Many in the alignment community think the most promising path forward is a machine learning technique known as inverse reinforcement learning (IRL). With IRL, the machine is not given an objective to maximize; such “inserted” goals, alignment proponents believe, can inadvertently lead to paper clip maximizer scenarios. Instead, the machine’s task is to observe the behavior of humans and infer their preferences, goals and values. In recent years, researchers have used IRL to train machines to play video games by observing humans and to teach robots how to do backflips by giving them incremental feedback from humans (people viewed short clips of a robot’s various attempts and chose the one that looked best).
It’s unclear whether similar methods can teach machines the more subtle and abstract ideas of human values. The writer Brian Christian, author of a popular science book about AI alignment, is optimistic: “It’s not such a stretch to imagine replacing the nebulous concept of ‘backflip’ with an even more nebulous and ineffable concept, like ‘helpfulness.’ Or ‘kindness.’ Or ‘good’ behavior.”
However, I think this underestimates the challenge. Ethical notions such as kindness and good behavior are much more complex and context-dependent than anything IRL has mastered so far. Consider the notion of “truthfulness” — a value we surely want in our AI systems. Indeed, a major problem with today’s large language models is their inability to distinguish truth from falsehood. At the same time, we may sometimes want our AI assistants, just like humans, to temper their truthfulness: to protect privacy, to avoid insulting others, or to keep someone safe, among innumerable other hard-to-articulate situations.
Other ethical concepts are just as complex. It should be clear that an essential first step toward teaching machines ethical concepts is to enable machines to grasp humanlike concepts in the first place, which I have argued is still AI’s most important open problem.
Moreover, I see an even more fundamental problem with the science underlying notions of AI alignment. Most discussions imagine a superintelligent AI as a machine that, while surpassing humans in all cognitive tasks, still lacks humanlike common sense and remains oddly mechanical in nature.
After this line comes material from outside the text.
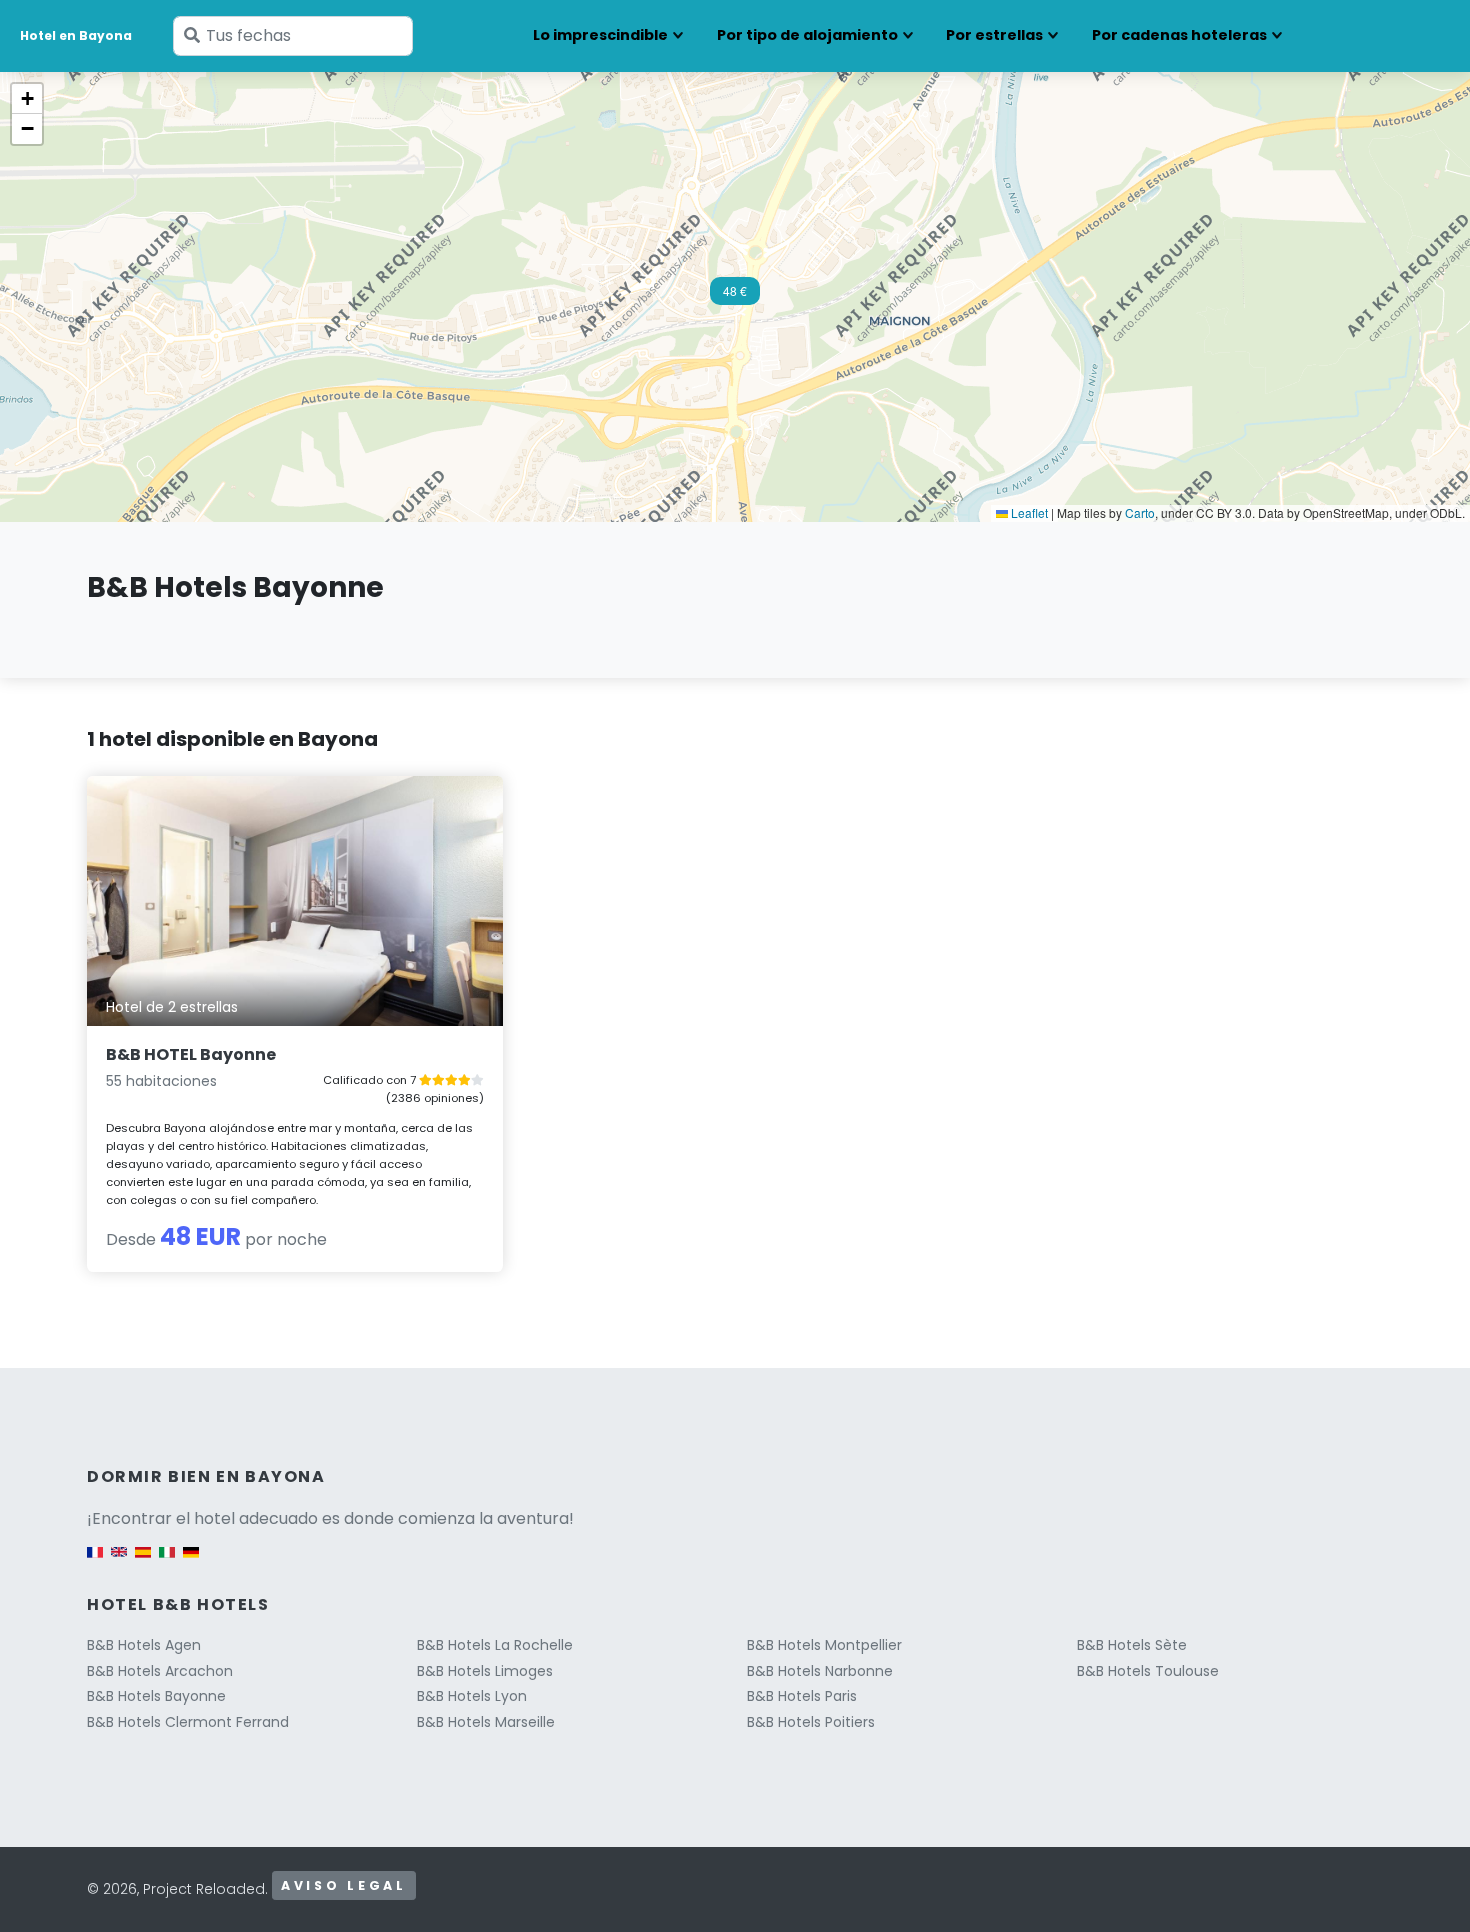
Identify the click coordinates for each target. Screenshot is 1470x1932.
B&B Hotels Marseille (486, 1722)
And importantly, in keeping with Bostrom’s orthogonality thesis, the machine has achieved superintelligence without having any of its own goals or values, instead waiting for goals to be inserted by humans.
Yet could intelligence work this way? Nothing in the current science of psychology or neuroscience supports this possibility. In humans, at least, intelligence is deeply interconnected with our goals and values, as well as our sense of self and our particular social and cultural environment. The intuition that a kind of pure intelligence could be separated from these other factors has led to many failed predictions in the history of AI. From what we know, it seems much more likely that a generally intelligent AI system’s goals could not be easily inserted, but would have to develop, like ours, as a result of its own social and cultural upbringing.
In his book Human Compatible, Russell argues for the urgency of research on the alignment problem: “The right time to worry about a potentially serious problem for humanity depends not just on when the problem will occur but also on how long it will take to prepare and implement a solution.” But without a better understanding of what intelligence is and how separable it is from other aspects of our lives, we cannot even define the problem, much less find a solution. Properly defining and solving the alignment problem won’t be easy; it will require us to develop a broad, scientifically based theory of intelligence.